Conclusion : La cybernétique, le Big Data et le néolibéralisme sont «les trois grands propulseurs d’une convergence qui a pour effet d’instituer des pouvoirs de contrôle sur les humains». Ils minent toutes les institutions que nous avons «mises en place au fil des siècles», que ce soit pour encadrer le travail et l’économie, ou pour nous gouverner et pour tendre vers le bien commun. L’auteur recommande de «conquérir une autodétermination informationnelle, tant individuelle que collective», en manifestant notre droit de refuser la marchandisation de nos données personnelles. Et il conclut :
«Face aux Goliaths de l’économie de la donnée, de nouvelles coalitions s’organisent; les revendications se précisent et, souvent, se radicalisent; des réglementations plus contraignantes sont adoptées; des enquêtes sont diligentées. Notre tâche collective est claire: participer à ces mouvances et résistances de manière à nous réapproprier notre avenir.»
Et alors…
Lire ou ne pas lire? Pas vraiment. Si certaines analyses de l’auteur sonnent juste, comme celles sur la mainmise des données personnelles, d’autres se basent davantage sur des prévisions dystopiques qui reposent sur des données bien fragiles. Comme mentionné dans le billet, non, l’emploi ne diminue pas (sauf cette année, mais pas à cause des données massives!) et la croissance de la productivité n’augmente pas. J’ai aussi trouvé dans ce livre des contradictions assez gênantes, comme de dire qu’une entreprise peut se passer de main-d’œuvre tout en déplorant qu’elle s’installe dans des pays à bas salaires pour que la main-d’œuvre lui coûte moins cher! De même, il cite des prévisions pour 2019, alors que ce livre est paru en 2020. J’ai aussi remarqué que les sources utilisées datent souvent de quelques années, ce qui est inapproprié pour un sujet qui évolue aussi rapidement.

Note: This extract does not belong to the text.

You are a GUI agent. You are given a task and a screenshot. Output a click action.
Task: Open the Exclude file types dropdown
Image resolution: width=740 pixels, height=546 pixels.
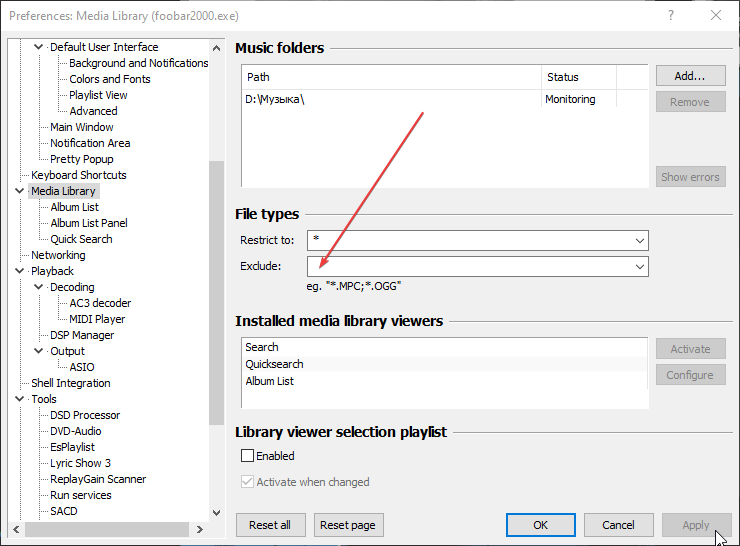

Pourtant, l’article du Devoir qui m’a incité à me procurer ce livre (son titre est aussi excellent et accrocheur) laissait entrevoir une analyse nuancée et bien documentée (il y a en effet beaucoup de références, même si pas toutes pertinentes et allant toutes dans le même sens). J’ai en plus lu bien des livres et études qui ont bien mieux abordé ce sujet, dont le livre Algorithmes : la bombe à retardement de Cathy O’Neil que j’ai présenté dans ce billet (et que l’auteur cite). Cela dit, soyons clairs. J’appuie beaucoup des idées de l’auteur, surtout sur la protection des données personnelles et l’utilisation abusive de données décontextualisées par des entreprises qui ne visent qu’à maximiser leurs profits au détriment du bien commun. C’est sa démonstration qui me semble trop souvent bancale et peu nuancée.
Notons finalement que les 376 notes, aussi bien des références que des compléments d’information, s’étendent sur 40 pages à la fin du livre, représentant ainsi plus de 20 % de son contenu. Heureusement, je l’ai lu en format électronique.
Je répète que j’appuie les constats de l’auteur sur la protection des données personnelles. C’est rendu que même Tim Hortons nous espionne!
«Cette enquête fait suite à des reportages dans les médias qui ont soulevé des inquiétudes liées à la manière dont cette application pourrait recueillir et utiliser les données sur les déplacements de ses utilisateurs lorsqu’ils vaquent à leurs occupations quotidiennes.»